Acute myeloid leukemias (AMLs) with a rearrangement of the mixed-linage leukemia (MLL) gene are aggressive hematopoietic malignancies. Here, we explored the feasibility of using the H3K9- and H3K36-specific demethylases Jmjd2/Kdm4 as putative drug targets in MLL-AF9 translocated leukemia. Using Jmjd2a, Jmjd2b, and Jmjd2c conditional triple-knockout mice, we show that Jmjd2/Kdm4 activities are required for MLL-AF9 translocated AML in vivo and in vitro.
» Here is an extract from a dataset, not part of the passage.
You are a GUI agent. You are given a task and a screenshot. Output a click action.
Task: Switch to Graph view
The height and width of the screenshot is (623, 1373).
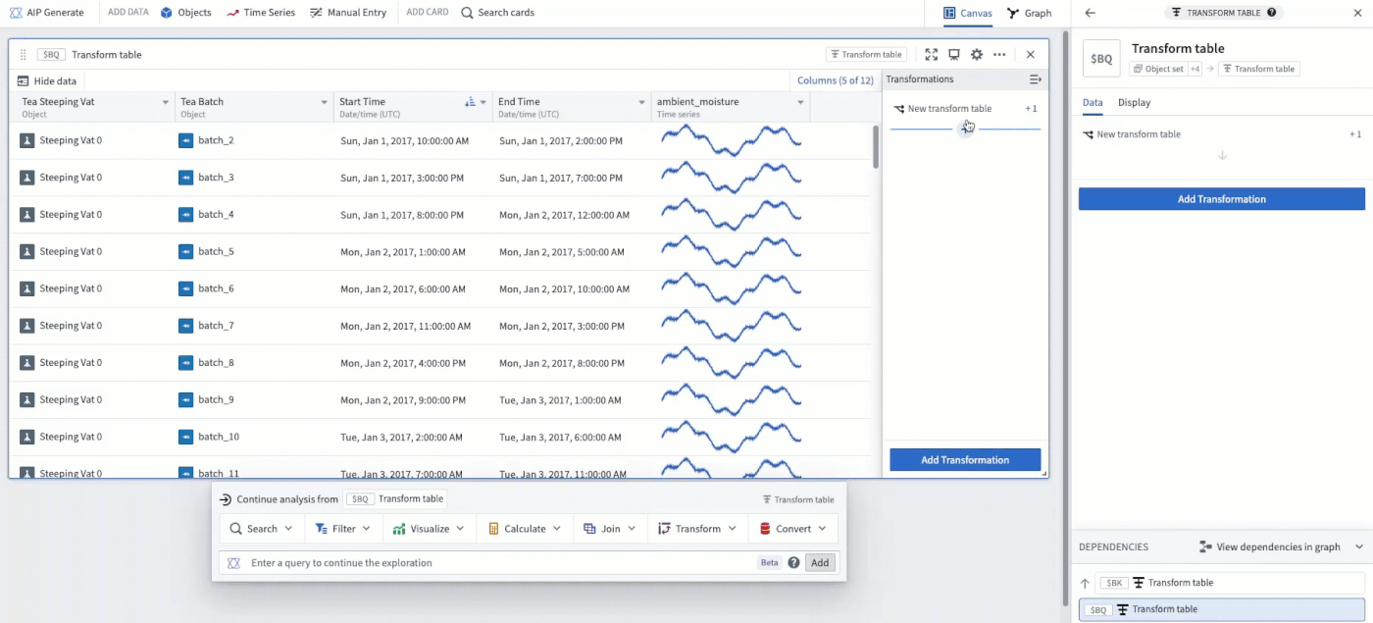pyautogui.click(x=1030, y=13)
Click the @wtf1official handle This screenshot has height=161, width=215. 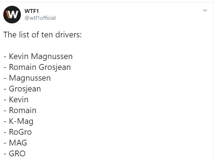pos(40,18)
We demonstrate that expression of the interleukin 3 receptor α (Il3ra also known as Cd123) subunit is dependent on Jmjd2/Kdm4 through a mechanism involving removal of H3K9me3 from the promoter of the Il3ra gene. Importantly, ectopic expression of Il3ra in Jmjd2/Kdm4 knockout cells alleviates the requirement of Jmjd2/Kdm4 for the survival of AML cells, showing that Il3ra is a critical downstream target of Jmjd2/Kdm4 in leukemia. These results suggest that the JMJD2/KDM4 proteins are promising drug targets for the treatment of AML.
Keywords: H3K9 methylation; JMJD2; acute myeloid leukemia; epigenetics; histone demethylase; interleukin 3.
© 2016 Agger et al.; Published by Cold Spring Harbor Laboratory Press.